Date: Sat, 16 Feb 2002 14:21:57 -0500 From: Bill Wells <bill@twwells.com> To: FreeBSD-gnats-submit@freebsd.org Subject: kern/35004: [PATCH] Fix for pcm driver lockups Message-ID: <E16cAPF-0002Qk-00@bill.twwells.com>
next in thread | raw e-mail | index | archive | help
>Number: 35004
>Category: kern
>Synopsis: [PATCH] Fix for pcm driver lockups
>Confidential: no
>Severity: serious
>Priority: medium
>Responsible: freebsd-bugs
>State: open
>Quarter:
>Keywords:
>Date-Required:
>Class: sw-bug
>Submitter-Id: current-users
>Arrival-Date: Sat Feb 16 11:30:01 PST 2002
>Closed-Date:
>Last-Modified:
>Originator: Bill Wells
>Release: FreeBSD 4.5-STABLE i386
>Organization:
>Environment:
System: FreeBSD bill.twwells.com 4.5-STABLE FreeBSD 4.5-STABLE #0: Sat Feb 16 04:01:38 EST 2002 toor@bill.twwells.com:/usr/obj/usr/src/sys/BILL i386
>Description:
There is a race condition in pcm that will cause it to
lock up in certain circumstances. When the driver is
locked up, all further attempts at accessing it result in
"Device busy". (NB: The -current fixes don't correct
this.)
>How-To-Repeat:
Run this:
while :; do cp beep.au /dev/audio; done
And while it is running, enter this:
cp beep.au /dev/audio
(beep.au can be anything, but the shorter it is the
better.)
>Fix:
The appended patches (against stable) fix this problem and
a few others as well. Before the patches (use patch -l and
you'll probably have to fix the spacing by hand), I'll
explain what they're about.
The first patch, against sound.c, simply adds some
newlines to certain debugging messages. The second patch
involves a number of changes to resolve the lockup problem
and other problems.
First, this bit of code in dsp_open (and its equivalent
for wrch), sets up the channel. Its main problem is that
the reference count is not updated for a newly opened
channel but is instead updated if the channel had been
previously opened. (E.g., an open to read will not
increment the count but a following call to write will
cause the *read* count to be incremented.) These reference
count problems have the effect of preventing kldload from
unloading the driver under certain circumstances.
if (rdch) {
if (flags & FREAD) {
chn_reset(rdch, fmt);
if (flags & O_NONBLOCK)
rdch->flags |= CHN_F_NBIO;
} else {
CHN_LOCK(rdch);
pcm_chnref(rdch, 1);
}
CHN_UNLOCK(rdch);
}
Here's the replacement code.

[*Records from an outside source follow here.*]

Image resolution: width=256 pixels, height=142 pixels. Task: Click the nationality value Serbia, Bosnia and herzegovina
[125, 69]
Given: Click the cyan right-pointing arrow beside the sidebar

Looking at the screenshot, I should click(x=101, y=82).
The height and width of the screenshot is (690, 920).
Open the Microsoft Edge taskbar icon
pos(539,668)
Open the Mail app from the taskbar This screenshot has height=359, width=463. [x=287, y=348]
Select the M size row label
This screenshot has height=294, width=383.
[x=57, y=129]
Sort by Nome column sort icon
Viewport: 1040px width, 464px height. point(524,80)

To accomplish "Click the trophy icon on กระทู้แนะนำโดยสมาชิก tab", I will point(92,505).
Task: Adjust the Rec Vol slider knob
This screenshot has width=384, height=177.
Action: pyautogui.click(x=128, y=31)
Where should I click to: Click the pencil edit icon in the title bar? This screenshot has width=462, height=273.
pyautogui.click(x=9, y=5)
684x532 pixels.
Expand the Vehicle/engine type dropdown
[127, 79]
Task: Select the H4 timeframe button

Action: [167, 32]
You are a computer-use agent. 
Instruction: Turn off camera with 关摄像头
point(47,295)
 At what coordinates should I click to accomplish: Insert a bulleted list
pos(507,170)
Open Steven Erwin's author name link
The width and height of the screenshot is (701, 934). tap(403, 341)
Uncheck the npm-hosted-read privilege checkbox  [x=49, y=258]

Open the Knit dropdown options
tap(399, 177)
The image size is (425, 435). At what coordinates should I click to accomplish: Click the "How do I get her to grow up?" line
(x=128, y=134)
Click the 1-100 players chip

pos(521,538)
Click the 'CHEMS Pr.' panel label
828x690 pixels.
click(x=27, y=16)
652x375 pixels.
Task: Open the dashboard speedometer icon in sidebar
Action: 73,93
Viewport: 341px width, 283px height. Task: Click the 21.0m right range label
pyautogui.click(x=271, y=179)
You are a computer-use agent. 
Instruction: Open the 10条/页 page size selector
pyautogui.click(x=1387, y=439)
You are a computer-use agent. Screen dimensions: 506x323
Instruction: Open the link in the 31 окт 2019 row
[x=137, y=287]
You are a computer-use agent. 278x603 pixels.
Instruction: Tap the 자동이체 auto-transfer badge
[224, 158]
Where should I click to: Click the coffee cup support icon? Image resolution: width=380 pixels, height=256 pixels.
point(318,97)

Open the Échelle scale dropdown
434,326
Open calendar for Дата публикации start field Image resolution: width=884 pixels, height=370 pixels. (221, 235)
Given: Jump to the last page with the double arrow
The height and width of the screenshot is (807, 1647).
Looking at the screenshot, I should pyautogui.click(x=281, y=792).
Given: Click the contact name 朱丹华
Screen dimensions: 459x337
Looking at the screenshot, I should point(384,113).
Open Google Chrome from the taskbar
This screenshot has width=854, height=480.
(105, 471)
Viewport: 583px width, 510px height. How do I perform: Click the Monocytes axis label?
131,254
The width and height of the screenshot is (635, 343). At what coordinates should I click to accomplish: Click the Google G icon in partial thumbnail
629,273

This code is much simpler
because it takes advantage of a couple of facts. First, if
FREAD is set, rdch (i_dev->si_drv1) *must* have previously
been null and *must* be non-null now. So, no need to test
it. Also, the channel that was allocated is already
locked, so no need to do that again.
if (flags & FREAD) {
chn_reset(rdch, fmt);
if (flags & O_NONBLOCK)
rdch->flags |= CHN_F_NBIO;
pcm_chnref(rdch, 1);
CHN_UNLOCK(rdch);
}
The remaining changes are in dsp_close. This bit of code
(and the equivalent wrch code) leaves the channel locked
if the reference count doesn't go to zero. That means that
the channel remains locked when dsp_close exits; I don't
think that's intended. The unlock goes afer the "if", not
inside it.
if (rdch) {
CHN_LOCK(rdch);
if (pcm_chnref(rdch, -1) > 0) {
CHN_UNLOCK(rdch);
exit = 1;
}
}
Note this comment that I've included in the patch. If the
answer is "no", then all is good and the comment can go
away. Otherwise, it's necessary to someday fix the problem
and the comment should be retained in the code.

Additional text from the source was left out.